Republican Terry Halpin, a judicial assistant, will become Yellowstone County’s new clerk of court, soundly beating incumbent Republican Kristie Boelter, whose first term was marked by controversies, and challenger Richard Nixon, a Billings businessman.
No Democrat filed for the job.
Unofficial final results showed Halpin with 11,542 votes or 51 percent, while Boelter had 7,653 votes or 33 percent, and Nixon had 3,378 votes or 14 percent.
As initial results were reported, Halpin said she was "cautiously optimistic" about her wide lead over Boelter but that it was still early. "I'm excited. It's such a good turnout," she said.
Boelter said she was "still hopeful" about her chances, saying smaller cities were still reporting.
Halpin maintained a nearly 20 percent lead over Boelter for most of the night.
Halpin, who started in 1996 as a deputy clerk and worked in the office for three years before going to work for District Judge Russell Fagg, said she sought the job because she saw numerous problems and mistakes being made.
Calling herself a problem solver, Halpin said she would improve training for deputy clerks, improve customer service and make sure the office worked cohesively with the district’s six judges.
The clerk’s job pays a base salary of $66,363. Boelter’s salary is $79,015 with longevity included.
The office is responsible for court filings in District Court and issues marriage licenses. The county’s office is the busiest in the state, with about 10,000 new cases filed a year and six judges, and has about 21 deputy clerk positions plus he clerk of court.
Halpin said she has a good working relationship with the judges and that she would meet with them informally, call them if necessary and is willing to learn and to ask for help. The job of the clerk’s office, she said, is to serve the legal needs of the community.
Nixon, a Billings businessman and former levy officer, said he has experience working with the office and would provide leadership.

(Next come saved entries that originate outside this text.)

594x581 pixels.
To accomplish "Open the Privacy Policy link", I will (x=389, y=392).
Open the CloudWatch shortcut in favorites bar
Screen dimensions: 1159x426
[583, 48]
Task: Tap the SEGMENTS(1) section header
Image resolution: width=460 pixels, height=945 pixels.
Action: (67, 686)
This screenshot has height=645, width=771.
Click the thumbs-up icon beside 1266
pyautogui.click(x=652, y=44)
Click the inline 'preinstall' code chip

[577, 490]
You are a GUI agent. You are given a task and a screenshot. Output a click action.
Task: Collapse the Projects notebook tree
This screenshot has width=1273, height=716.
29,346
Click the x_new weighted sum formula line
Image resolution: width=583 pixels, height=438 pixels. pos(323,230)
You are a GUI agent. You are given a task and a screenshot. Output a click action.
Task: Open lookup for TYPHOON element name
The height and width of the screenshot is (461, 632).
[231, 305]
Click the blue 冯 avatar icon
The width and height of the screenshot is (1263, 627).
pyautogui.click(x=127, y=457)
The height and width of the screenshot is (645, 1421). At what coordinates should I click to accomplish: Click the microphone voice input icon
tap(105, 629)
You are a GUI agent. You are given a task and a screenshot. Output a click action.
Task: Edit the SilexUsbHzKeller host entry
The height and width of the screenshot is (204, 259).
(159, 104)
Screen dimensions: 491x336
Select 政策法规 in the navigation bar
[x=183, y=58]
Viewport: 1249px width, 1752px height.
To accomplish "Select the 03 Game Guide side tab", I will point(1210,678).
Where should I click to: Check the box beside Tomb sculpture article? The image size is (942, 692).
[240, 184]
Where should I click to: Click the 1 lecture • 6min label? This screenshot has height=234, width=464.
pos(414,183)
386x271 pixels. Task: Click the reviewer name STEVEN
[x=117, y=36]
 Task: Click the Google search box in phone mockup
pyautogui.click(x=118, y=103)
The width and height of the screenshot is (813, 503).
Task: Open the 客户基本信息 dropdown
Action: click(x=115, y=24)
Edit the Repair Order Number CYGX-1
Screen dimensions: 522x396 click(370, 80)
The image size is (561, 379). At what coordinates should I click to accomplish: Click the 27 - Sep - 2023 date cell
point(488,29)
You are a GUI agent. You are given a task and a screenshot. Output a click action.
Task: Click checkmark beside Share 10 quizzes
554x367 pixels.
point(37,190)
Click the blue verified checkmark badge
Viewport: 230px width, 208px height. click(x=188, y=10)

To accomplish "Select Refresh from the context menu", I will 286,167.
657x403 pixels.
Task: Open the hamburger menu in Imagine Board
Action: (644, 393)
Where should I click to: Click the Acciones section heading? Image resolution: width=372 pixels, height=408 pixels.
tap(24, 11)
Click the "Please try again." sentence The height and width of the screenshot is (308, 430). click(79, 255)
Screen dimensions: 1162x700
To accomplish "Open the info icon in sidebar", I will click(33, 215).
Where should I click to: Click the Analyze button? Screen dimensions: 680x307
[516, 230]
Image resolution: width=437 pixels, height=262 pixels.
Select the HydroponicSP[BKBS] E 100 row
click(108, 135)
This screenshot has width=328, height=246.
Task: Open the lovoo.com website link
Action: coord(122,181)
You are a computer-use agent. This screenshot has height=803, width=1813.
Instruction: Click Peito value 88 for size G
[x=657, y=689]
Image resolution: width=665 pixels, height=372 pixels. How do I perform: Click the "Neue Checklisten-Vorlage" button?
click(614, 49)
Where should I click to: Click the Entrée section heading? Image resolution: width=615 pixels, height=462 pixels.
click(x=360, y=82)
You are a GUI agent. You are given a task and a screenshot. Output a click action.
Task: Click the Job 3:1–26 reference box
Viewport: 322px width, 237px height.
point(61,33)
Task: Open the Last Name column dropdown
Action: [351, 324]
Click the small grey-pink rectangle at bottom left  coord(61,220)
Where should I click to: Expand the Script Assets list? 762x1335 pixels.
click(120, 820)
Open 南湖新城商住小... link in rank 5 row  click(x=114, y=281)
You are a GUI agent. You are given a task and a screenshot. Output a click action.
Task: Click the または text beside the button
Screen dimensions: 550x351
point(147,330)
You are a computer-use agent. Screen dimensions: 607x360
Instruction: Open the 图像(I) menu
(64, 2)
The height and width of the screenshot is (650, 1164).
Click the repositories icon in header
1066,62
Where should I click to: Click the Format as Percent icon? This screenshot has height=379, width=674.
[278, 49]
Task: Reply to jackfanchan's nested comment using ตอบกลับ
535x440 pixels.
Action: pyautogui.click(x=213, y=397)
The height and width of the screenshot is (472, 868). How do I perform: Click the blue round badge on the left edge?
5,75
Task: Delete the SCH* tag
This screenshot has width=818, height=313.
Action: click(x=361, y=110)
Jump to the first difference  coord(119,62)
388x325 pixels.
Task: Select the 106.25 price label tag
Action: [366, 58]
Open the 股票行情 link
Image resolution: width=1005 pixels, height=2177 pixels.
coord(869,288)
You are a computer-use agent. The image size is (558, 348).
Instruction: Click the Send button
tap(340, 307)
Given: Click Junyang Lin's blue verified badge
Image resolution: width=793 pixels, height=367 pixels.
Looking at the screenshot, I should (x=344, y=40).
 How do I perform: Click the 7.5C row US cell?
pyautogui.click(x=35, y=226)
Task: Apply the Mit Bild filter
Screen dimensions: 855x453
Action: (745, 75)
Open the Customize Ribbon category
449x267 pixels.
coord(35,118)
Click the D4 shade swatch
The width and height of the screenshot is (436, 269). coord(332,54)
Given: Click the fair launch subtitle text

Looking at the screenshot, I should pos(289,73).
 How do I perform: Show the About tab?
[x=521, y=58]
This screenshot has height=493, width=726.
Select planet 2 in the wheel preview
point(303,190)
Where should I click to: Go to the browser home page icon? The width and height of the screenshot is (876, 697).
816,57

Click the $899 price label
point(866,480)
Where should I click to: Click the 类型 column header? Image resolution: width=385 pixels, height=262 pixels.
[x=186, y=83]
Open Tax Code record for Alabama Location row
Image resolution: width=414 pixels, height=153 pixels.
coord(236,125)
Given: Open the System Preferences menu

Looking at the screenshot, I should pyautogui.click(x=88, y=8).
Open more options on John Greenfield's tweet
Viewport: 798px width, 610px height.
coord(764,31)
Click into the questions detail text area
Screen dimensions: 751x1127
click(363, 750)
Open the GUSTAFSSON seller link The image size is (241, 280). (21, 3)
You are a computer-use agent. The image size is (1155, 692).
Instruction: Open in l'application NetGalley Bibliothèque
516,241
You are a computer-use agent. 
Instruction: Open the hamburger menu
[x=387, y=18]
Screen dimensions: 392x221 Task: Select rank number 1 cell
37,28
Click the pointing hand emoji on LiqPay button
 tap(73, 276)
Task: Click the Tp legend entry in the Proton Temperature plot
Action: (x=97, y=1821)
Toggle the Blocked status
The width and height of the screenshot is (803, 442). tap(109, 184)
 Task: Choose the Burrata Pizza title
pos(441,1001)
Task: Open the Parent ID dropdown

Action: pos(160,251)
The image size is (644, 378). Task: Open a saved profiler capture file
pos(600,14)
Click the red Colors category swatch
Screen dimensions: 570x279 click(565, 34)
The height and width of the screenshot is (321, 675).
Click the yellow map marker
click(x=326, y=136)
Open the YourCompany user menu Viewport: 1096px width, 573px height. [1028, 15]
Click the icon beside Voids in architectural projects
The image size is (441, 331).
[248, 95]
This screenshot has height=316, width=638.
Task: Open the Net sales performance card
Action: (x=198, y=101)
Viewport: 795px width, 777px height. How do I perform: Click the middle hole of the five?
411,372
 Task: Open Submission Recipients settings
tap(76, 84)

During her first four years in office, Boelter said she made the office friendlier and streamlined processes. Boelter sought a second, four-year term saying she has learned the basics and wanted to make additional improvements to make the office more efficient.
Boelter, a former deputy clerk who started in 2009, beat former Clerk of Court Carol Muessig, a Democrat, in 2012.
During Boelter’s first term, she also clashed with judges, who sent her letters of concern over the quality and quantity of the work in her office.
In the run up to the primary election, Boelter posted, then deleted, in April a Facebook comment in which she referred to half of the judges as being “corrupt.”
Boelter also accepted responsibility in April for a search warrant in a homicide investigation that was left unsealed for public review because of a clerical mistake.
Boelter had conflicts with the county commissioners and the county attorney over issuing same-sex marriage licenses. She said she objected to making accommodations for a deputy clerk who objected on religious grounds to issuing same-sex marriage license, despite being advised to do so.
The commissioners and county attorney formally warned Boelter to follow the law and to accommodate the employee or face personal legal liability if the county were sued.
And in 2014, the county settled for $25,000 a complaint filed by a former deputy clerk who alleged Boelter retaliated against her for supporting her opponent in 2012. The county admitted no wrongdoing but agreed to training for Boelter and supervisors on discrimination with an emphasis on political belief and retaliation.